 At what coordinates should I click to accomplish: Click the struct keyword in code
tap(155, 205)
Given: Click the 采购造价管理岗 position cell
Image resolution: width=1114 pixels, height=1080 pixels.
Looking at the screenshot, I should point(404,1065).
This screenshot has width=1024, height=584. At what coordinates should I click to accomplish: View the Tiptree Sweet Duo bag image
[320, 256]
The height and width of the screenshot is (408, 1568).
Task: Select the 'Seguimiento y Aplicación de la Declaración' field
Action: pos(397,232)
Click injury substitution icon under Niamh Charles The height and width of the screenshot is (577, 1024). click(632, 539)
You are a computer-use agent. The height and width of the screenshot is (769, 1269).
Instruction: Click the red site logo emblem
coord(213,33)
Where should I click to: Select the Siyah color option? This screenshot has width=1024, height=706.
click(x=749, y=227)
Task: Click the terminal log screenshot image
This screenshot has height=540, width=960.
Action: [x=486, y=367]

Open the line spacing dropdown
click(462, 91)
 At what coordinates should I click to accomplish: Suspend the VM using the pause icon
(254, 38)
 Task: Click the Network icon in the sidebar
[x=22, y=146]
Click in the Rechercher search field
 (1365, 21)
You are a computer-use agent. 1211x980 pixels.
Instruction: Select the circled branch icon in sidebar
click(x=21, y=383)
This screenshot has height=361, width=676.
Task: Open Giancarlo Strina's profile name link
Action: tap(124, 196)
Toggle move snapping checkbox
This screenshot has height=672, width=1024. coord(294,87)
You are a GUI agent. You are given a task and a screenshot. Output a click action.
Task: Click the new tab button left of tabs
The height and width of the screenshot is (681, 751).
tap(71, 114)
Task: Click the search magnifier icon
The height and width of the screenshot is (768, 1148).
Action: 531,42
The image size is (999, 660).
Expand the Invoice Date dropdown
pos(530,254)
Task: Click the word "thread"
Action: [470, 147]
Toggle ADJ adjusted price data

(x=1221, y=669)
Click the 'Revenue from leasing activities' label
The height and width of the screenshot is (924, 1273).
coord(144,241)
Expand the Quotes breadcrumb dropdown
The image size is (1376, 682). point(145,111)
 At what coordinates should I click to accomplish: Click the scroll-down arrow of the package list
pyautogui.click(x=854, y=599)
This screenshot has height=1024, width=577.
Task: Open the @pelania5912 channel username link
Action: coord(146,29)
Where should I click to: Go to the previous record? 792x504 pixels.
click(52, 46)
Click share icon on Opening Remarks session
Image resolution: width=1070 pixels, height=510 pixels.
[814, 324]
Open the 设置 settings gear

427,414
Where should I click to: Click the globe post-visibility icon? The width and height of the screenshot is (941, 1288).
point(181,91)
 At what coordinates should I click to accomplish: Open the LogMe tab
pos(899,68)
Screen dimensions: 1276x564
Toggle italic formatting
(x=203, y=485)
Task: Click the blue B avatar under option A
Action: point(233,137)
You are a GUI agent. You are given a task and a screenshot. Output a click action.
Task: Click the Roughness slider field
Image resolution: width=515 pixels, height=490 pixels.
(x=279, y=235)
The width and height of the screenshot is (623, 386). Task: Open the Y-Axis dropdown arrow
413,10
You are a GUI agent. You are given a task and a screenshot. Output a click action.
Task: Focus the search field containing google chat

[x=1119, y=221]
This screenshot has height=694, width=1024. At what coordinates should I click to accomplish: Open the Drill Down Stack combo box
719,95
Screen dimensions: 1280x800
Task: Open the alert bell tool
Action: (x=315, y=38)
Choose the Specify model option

☆ ☆ ☆ ☆ ☆

■ WORK INSTRUCTION
Scan the material above for the string "computer", and copy every line where it is found.

■ TASK ANSWER
You are a computer-use agent. The height and width of the screenshot is (769, 1269).
You are a computer-use agent. 1211x980 pixels.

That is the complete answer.